🎹 个人简介:大家好,我是 金鱼哥,CSDN运维领域新星创作者,华为云·云享专家,阿里云社区·专家博主
📚个人资质: CCNA、HCNP、CSNA(网络分析师),软考初级、中级网络工程师、RHCSA、RHCE、RHCA、RHCI、ITIL😜
💬格言:努力不一定成功,但要想成功就必须努力🔥🎈支持我:可点赞👍、可收藏⭐️、可留言📝
📜资源限制
📑pod资源限制
pod可以包括资源请求和资源限制:
- 资源请求
用于调度,并控制pod不能在计算资源少于指定数量的情况下运行。调度程序试图找到一个具有足够计算资源的节点来满足pod请求。
- 资源限制
用于防止pod耗尽节点的所有计算资源,基于pod的节点配置Linux内核cgroups特性,以执行pod的资源限制。
尽管资源请求和资源限制是pod定义的一部分,但通常建议在dc中设置。
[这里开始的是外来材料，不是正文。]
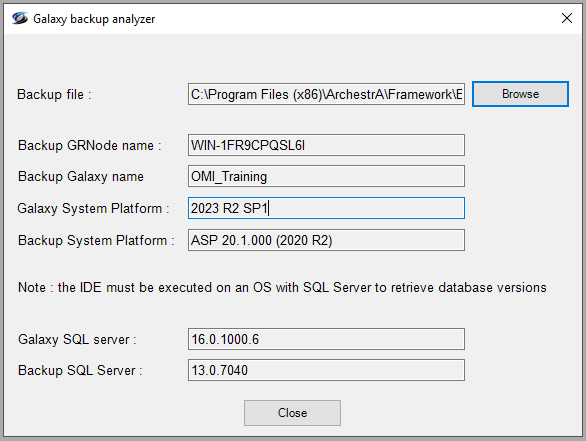Click the "Galaxy System Platform :" label
Viewport: 586px width, 441px height.
tap(93, 209)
OpenShift推荐的实践规定,不应该单独创建pod,而应该由dc创建。
📑应用配额
OCP可以执行跟踪和限制两种资源使用的配额:
- 对象的数量:Kubernetes资源的数量,如pod、service和route。
- 计算资源:物理或虚拟硬件资源的数量,如CPU、内存和存储容量。
通过避免master的Etcd数据库的无限制增长,对Kubernetes资源的数量设置配额有助于OpenShift master服务器的稳定性。对Kubernetes资源设置配额还可以避免耗尽其他有限的软件资源,比如服务的IP地址。
同样,对计算资源的数量施加配额可以避免耗尽OpenShift集群中单个节点的计算能力。还避免了一个应用程序使用所有集群容量,从而影响共享集群的其他应用程序。
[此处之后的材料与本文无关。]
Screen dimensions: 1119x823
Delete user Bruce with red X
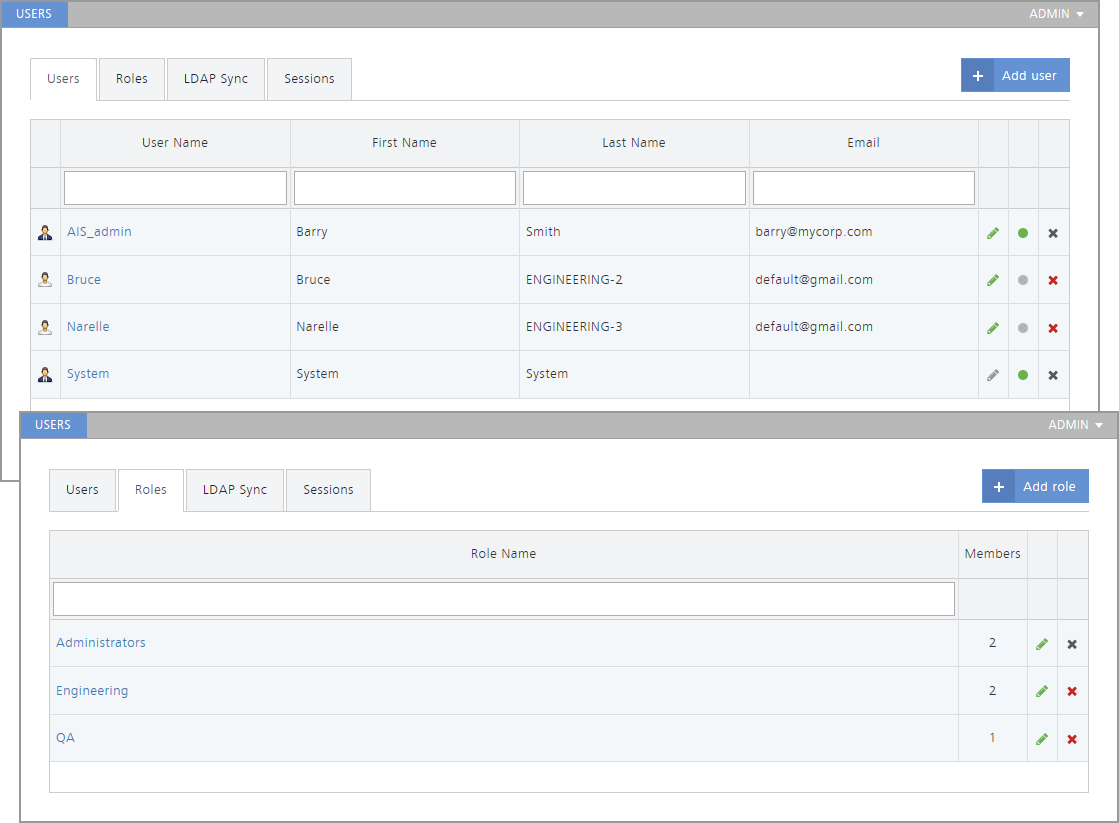(x=1053, y=281)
OpenShift通过使用ResourceQuota对象或简单的quota来管理对象使用的配额及计算资源。
ResourceQuota对象指定项目的硬资源使用限制。配额的所有属性都是可选的,这意味着任何不受配额限制的资源都可以无限制地使用。
注意:一个项目可以包含多个ResourceQuota对象,其效果是累积的,但是对于同一个项目,两个不同的 ResourceQuota 不会试图限制相同类型的对象或计算资源。
📑ResourceQuota限制资源
下表显示 ResourceQuota 可以限制的主要对象和计算资源:
对象名 | 描述 |
---|---|
pods | 总计的pod数量 |
replicationcontrollers | 总计的rc数量 |
services | 总计的service数量 |
secrets | 总计的secret数量 |
persistentvolumeclaims | 总计的pvc数量 |
cpu | 所有容器的CPU使用总量 |
memory | 所有容器的总内存使用 |
storage | 所有容器的磁盘总使用量 |
Quota属性可以跟踪项目中所有pod的资源请求或资源限制。默认情况下,配额属性跟踪资源请求。要跟踪资源限制,可以在计算资源名称前面加上限制,例如limit.cpu。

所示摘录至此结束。